The Associated Press

Presidential candidate, Ferdinand Marcos Jr., the son of the late dictator, raises arms with running mate Davao City Mayor Sara Duterte, the daughter of the current President, during their last campaign rally Saturday, May 7, 2022, in Paranaque city, Philippines. (AP Photo/Aaron Favila, File)

Marcos Jr., 64, is the son of the late Philippine leader Ferdinand Marcos, who occupied the office of the Philippine presidency from 1965 to 1986 during what critics have described as a “dictatorial” or “autocratic” period. Marcos Sr. was himself an ally of the U.S. government in staving off the rise of communism in the Philippines and across the greater Pacific region in the 1980s. A movement sometimes called a “People Power” revolution ousted Marcos Sr. from the Philippine presidency in 1986. Washington facilitated the leader’s exile to the U.S. state of Hawaii shortly after his deposition by allowing him “adequate capacity” to use U.S. military aircraft at Clark Air Force Base, an American military base on the Philippine island of Luzon, to flee nearby Manila in early 1986, the Chicago Tribune reported at the time.

Marcos Sr. was accompanied by his family, including his then 28-year-old son, Marcos Jr., when he accepted U.S. military assistance in flying from Clark Air Force Base to the U.S. territory of Guam and then to the U.S. state of Hawaii in late February 1986.

The story of Marcos Sr.’s exile to Hawaii illustrates the close diplomatic ties established between Manila and Washington during his extensive rule. Clark Air Force base was one of two major U.S. military bases in the Philippines, along with U.S. Naval Station Subic Bay, that bolstered an American presence not only in the Philippines but also in the strategic South China Sea region for most of the 20th century. The two bases, both on Luzon island, are now largely defunct but are still used by visiting U.S. military forces.

The Philippine government, under the administration of current Philippine President Rodrigo Duterte, announced plans in January to work closely with the Chinese government to restore Clark Air Force Base and U.S. Naval Station Subic Bay, in part by building a railway linking the two sites, in a project estimated to cost $940 million.

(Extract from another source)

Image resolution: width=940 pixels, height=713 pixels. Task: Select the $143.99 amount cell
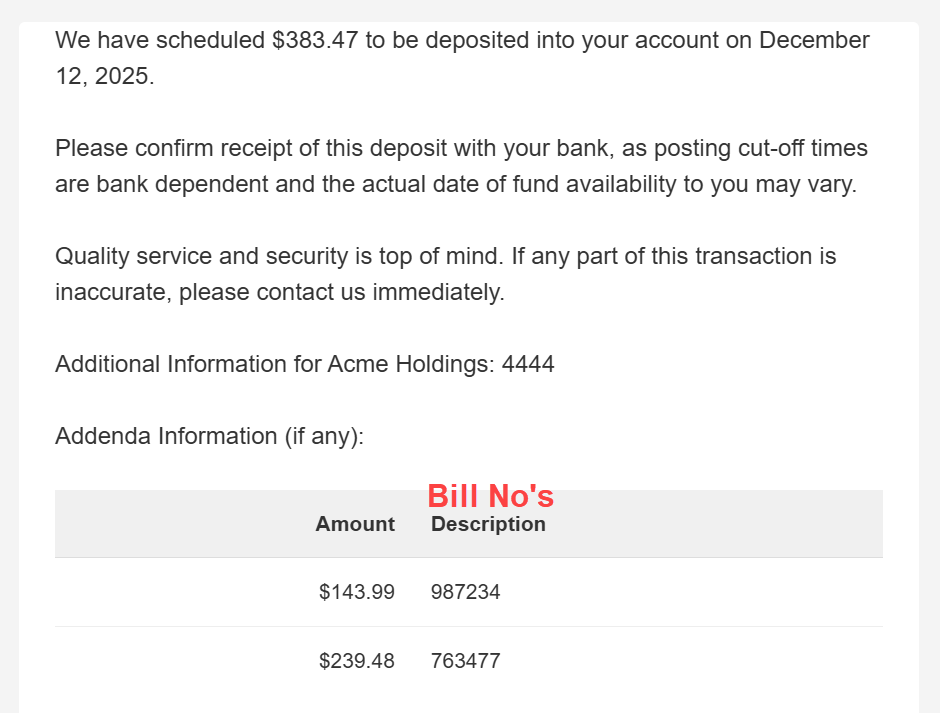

China’s state-run press agency, Xinhua, reported on January 22 that “negotiations between the two countries over a loan to finance the project would soon begin,” the U.S. military website Stripes relayed.

“Once completed, the railway will build a resilient linkage between ports, railways, and airports along the Subic-Clark corridor, which will improve the logistic efficiency, trim the transportation cost and support the potential demand for freight services and economic activities in the region,” the Chinese Embassy in the Philippines said in a statement.

Marcos Sr. established diplomatic ties between the Philippines and China in 1975. His son’s decision to join forces with Sara Duterte, the daughter of the largely pro-China Philippine President Rodrigo Duterte, indicates that Marcos Jr. will likely continue recent efforts by Manila to extend a closer hand to Beijing.

“Marcos [Jr.] has already said he wants to pursue closer ties with China, including disregarding a 2016 ruling from The Hague invalidating China’s massive territorial claims to the South China Sea,” Radio Free Asia (RFA) observed on May 10.

The U.S. government-funded broadcaster referred to a case brought by Manila to the Permanent Court of Arbitration at The Hague that successfully disputed Beijing’s claims to roughly 90 percent of the shared South China Sea.

“Marcos has sought to distance himself from the ruling, which has been rejected by the Chinese Communist Party (CCP) in Beijing, and said he will likely continue to develop Duterte’s policy of closer ties with China,” RFA noted on Tuesday.